Poster Presentation Australian Society for Microbiology Annual Scientific Meeting 2013

Outbreak of Linezolid-Resistant, Vancomycin-Resistant Enterococcus faecium (LR-VRE) Report of the First Isolates in Australia (#216)

Marianne Martinello 1 , Kelly Papanaoum 1 , Craig Riddle 1 , Tania A Sadlon 1 , Sharon Stendt 2 , David L Gordon 1
  1. Flinders Medical Centre -SA Pathology, BEDFORD PARK, SA, Australia
  2. Infection Control, Flinders Medical Centre, Bedford Park, SA, Australia

Vancomycin‐resistant enterococci (VRE) are an important cause of healthcare‐associated infection. With limited treatment options, linezolid remains first line therapy.
We report the first detection and outbreak of linezolid‐resistant VRE (E.faecium van B) in Australia. The index patient was a liver transplant recipient with complicated polymicrobial intra‐abdominal sepsis. Resistance developed in previously susceptible E faecium via the known point mutation G2576T in the peptidyl‐transferase region of 23S rRNA after prolonged administration of linezolid without adequate abscess drainage. Extensive screening of potential contacts identified 4 further cases of LRVRE colonisation, with limited nosocomial transmission occurring in the Intensive Care, Liver Transplant and Haemodialysis Units.
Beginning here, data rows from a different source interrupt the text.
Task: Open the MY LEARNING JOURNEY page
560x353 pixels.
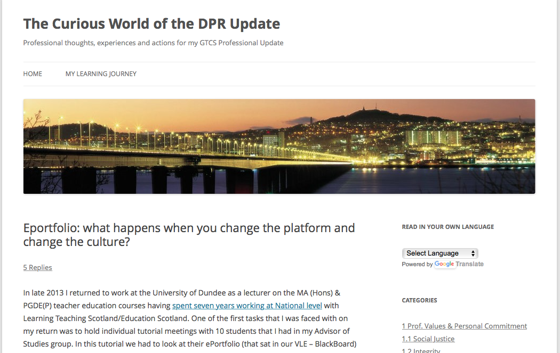Action: click(x=101, y=74)
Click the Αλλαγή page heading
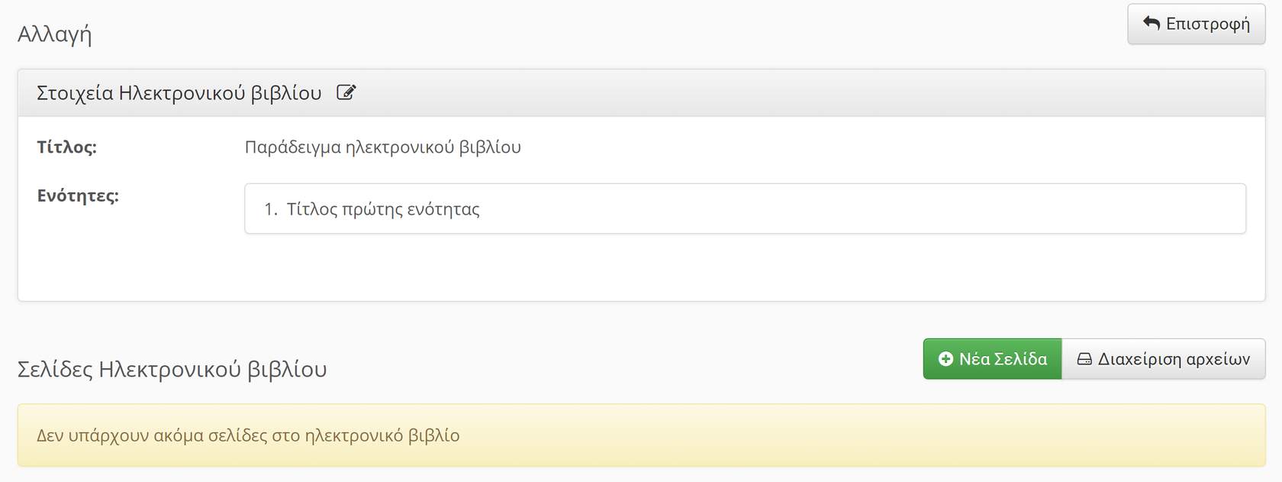Image resolution: width=1282 pixels, height=482 pixels. pyautogui.click(x=54, y=34)
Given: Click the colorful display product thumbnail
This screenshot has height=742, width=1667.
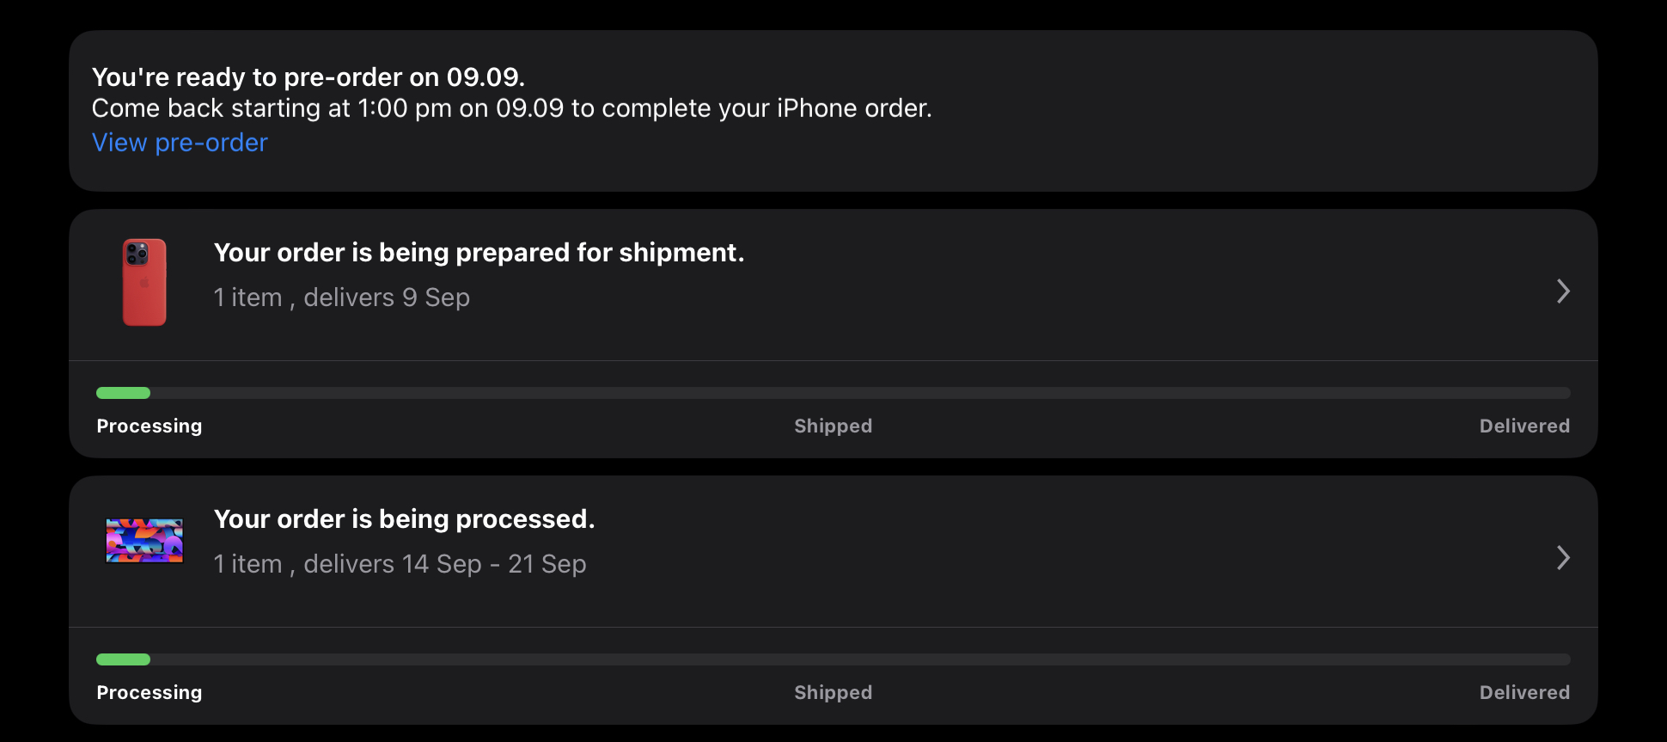Looking at the screenshot, I should [144, 541].
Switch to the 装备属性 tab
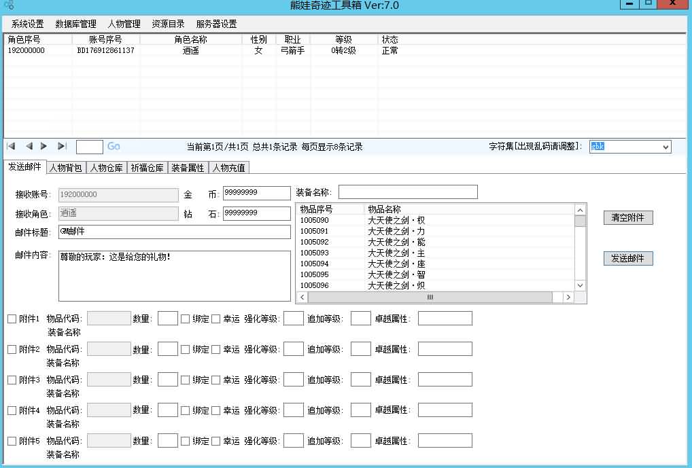 [188, 167]
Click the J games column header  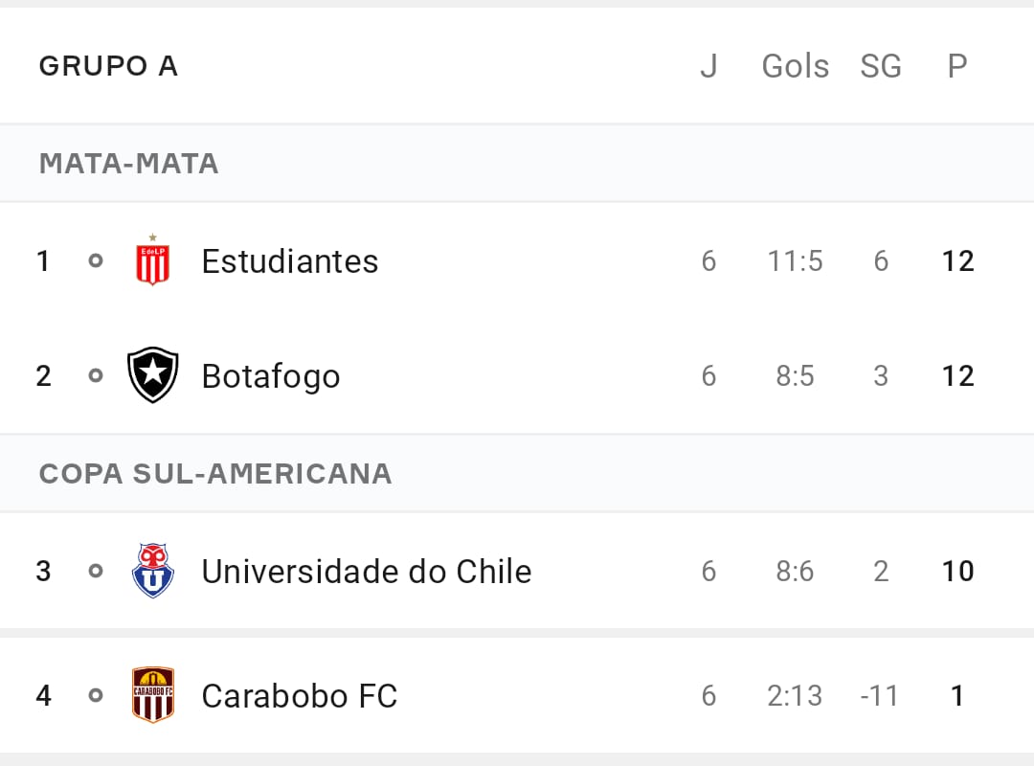tap(708, 66)
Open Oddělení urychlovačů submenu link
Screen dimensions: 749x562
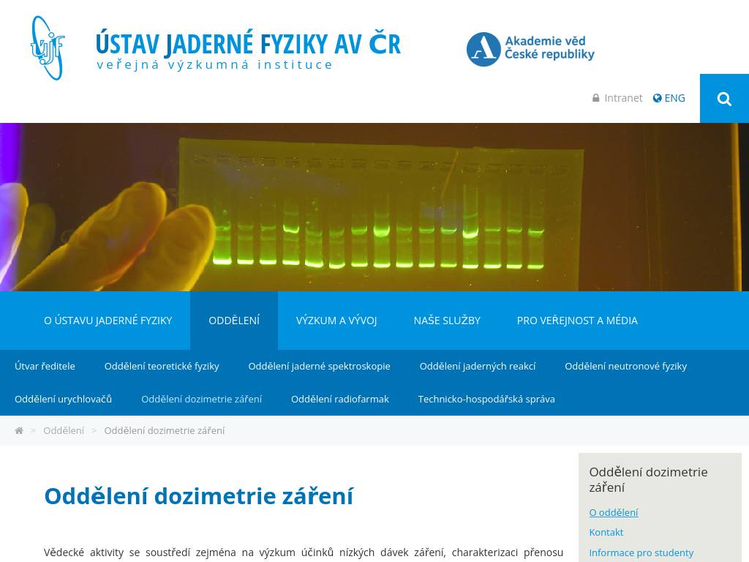63,399
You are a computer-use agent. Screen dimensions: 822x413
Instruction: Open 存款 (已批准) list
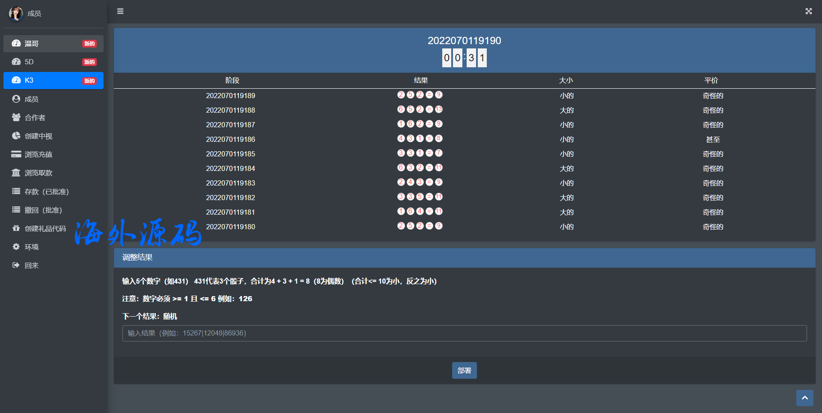46,192
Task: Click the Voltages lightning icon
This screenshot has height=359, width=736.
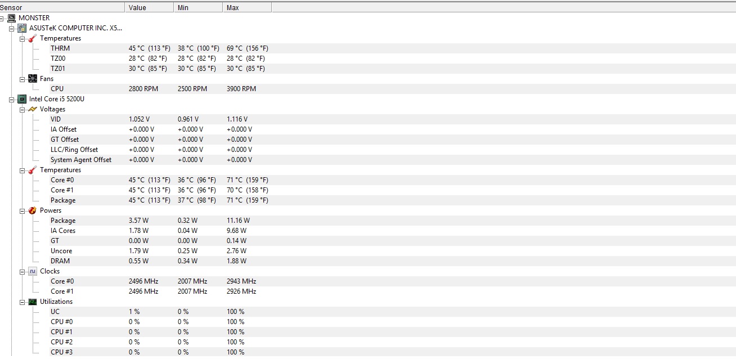Action: pos(33,109)
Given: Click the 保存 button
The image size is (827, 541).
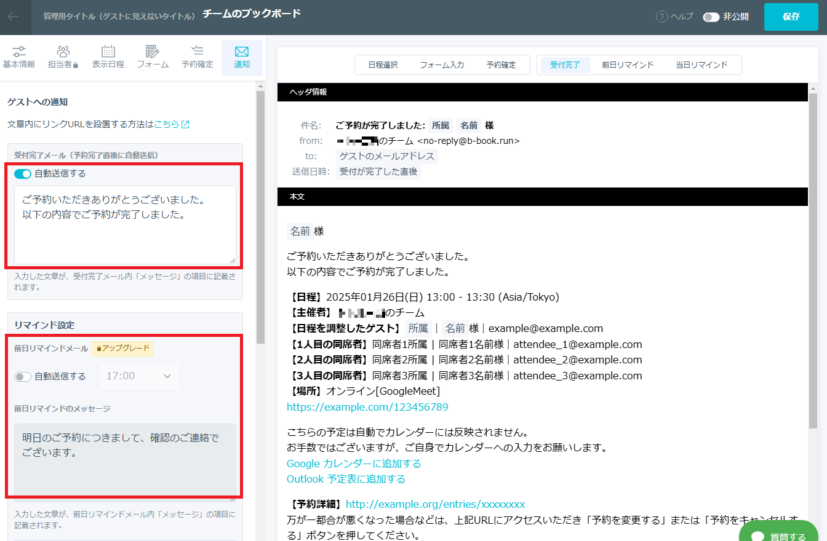Looking at the screenshot, I should (791, 17).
The MIC of linezolid for the resistant isolates ranged between 32mg/L ‐ >256mg/L. An extensive suite of infection control responses, including reduction in transfers, enhanced cleaning, improved hand hygiene and stringent antimicrobial stewardship, appeared to terminate the outbreak. Akin to the index case, one subsequent unrelated case of LRVRE colonisation was detected after protracted linezolid therapy in a patient with linezolid sensitive VRE infection with unrecognised oesophageal perforation and undrained empyema transferred from another hospital; no secondary transmission occurred.
While resistance to linezolid remains rare, this episode has important clinical implications. On the
basis of prior published literature and our own experience, linezolid should be used with caution in certain clinical settings, including undrained infected sites with poor drug penetration, retained infected foreign bodies, lengthy and/or repeated courses of linezolid, long‐term suppression and patients undergoing haemodialysis.